Segment Start: Text block

6. Create a function to speak the AI response

Add this function to convert the AI's text response into spoken words:

def speak_response(response):
    print(f"AI says: {response}")
    engine.say(response)
    engine.runAndWait()

This uses the pyttsx3 library to convert text to speech, making our assistant interactive and voice-based.

7. Create the main interaction loop

Now we'll put everything together in a main loop:

def main():
    print("AI Voice Assistant initialized. Say 'quit' to exit.")
    
    while True:
        user_input = listen_for_input()
        
        if user_input:
            if 'quit' in user_input.lower():
                print("Goodbye!")
                break
            
            ai_response = get_ai_response(user_input)
            speak_response(ai_response)
        
        # Small delay to prevent rapid processing
        import time
        time.sleep(0.1)

if __name__ == "__main__":
    main()

This loop keeps the assistant running, listening for your input, getting responses from AI, and speaking them aloud until you say 'quit'.

8. Set up your API key

Create a file called .env in your project directory and add your OpenAI API key:

OPENAI_API_KEY=your_actual_api_key_here

Then modify your script to load this key:

from dotenv import load_dotenv
load_dotenv()

Segment End: Text block
Segment Start: Material shown

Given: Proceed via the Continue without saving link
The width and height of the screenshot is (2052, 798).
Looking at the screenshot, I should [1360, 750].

Segment End: Material shown
Segment Start: Material shown

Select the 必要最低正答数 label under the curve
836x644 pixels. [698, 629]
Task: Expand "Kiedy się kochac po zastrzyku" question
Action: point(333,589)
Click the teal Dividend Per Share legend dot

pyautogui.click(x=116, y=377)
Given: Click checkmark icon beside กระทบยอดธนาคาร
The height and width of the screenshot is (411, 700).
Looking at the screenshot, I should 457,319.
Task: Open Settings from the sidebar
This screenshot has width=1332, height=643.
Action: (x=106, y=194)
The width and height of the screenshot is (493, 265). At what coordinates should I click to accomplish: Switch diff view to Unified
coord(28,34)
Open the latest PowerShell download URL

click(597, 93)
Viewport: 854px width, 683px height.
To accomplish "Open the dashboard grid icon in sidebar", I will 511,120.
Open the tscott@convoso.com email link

Segment End: Material shown

- [Study questions]:
[1] In the voice assistant tutorial, which library does the speak_response function use to convert text to speech?
[2] Proceed with the voice assistant tutorial from the point where it stops.

- [Results by task]:
[1] The pyttsx3 library.

[2]
Don't forget to install python-dotenv: pip install python-dotenv

9. Test your voice assistant

Run your script with: python voice_assistant.py

When prompted, speak clearly into your microphone. Try asking questions like "What time is it?" or "How do I reset my password?" The assistant will respond with text and voice output.

Summary

In this tutorial, you've built a basic AI voice assistant that can listen to your voice, send questions to OpenAI's language model, and respond with both text and spoken answers. This demonstrates the core technology that companies like Vapi are using to automate customer service operations. While this is a simplified version, it shows how voice-based AI assistants work at a fundamental level, which is similar to what's happening in enterprise AI voice solutions.

Key concepts covered include: voice input recognition, API integration with OpenAI, text-to-speech conversion, and creating interactive voice applications. This foundation can be expanded with features like better error handling, more sophisticated conversation flow, and integration with actual customer support systems.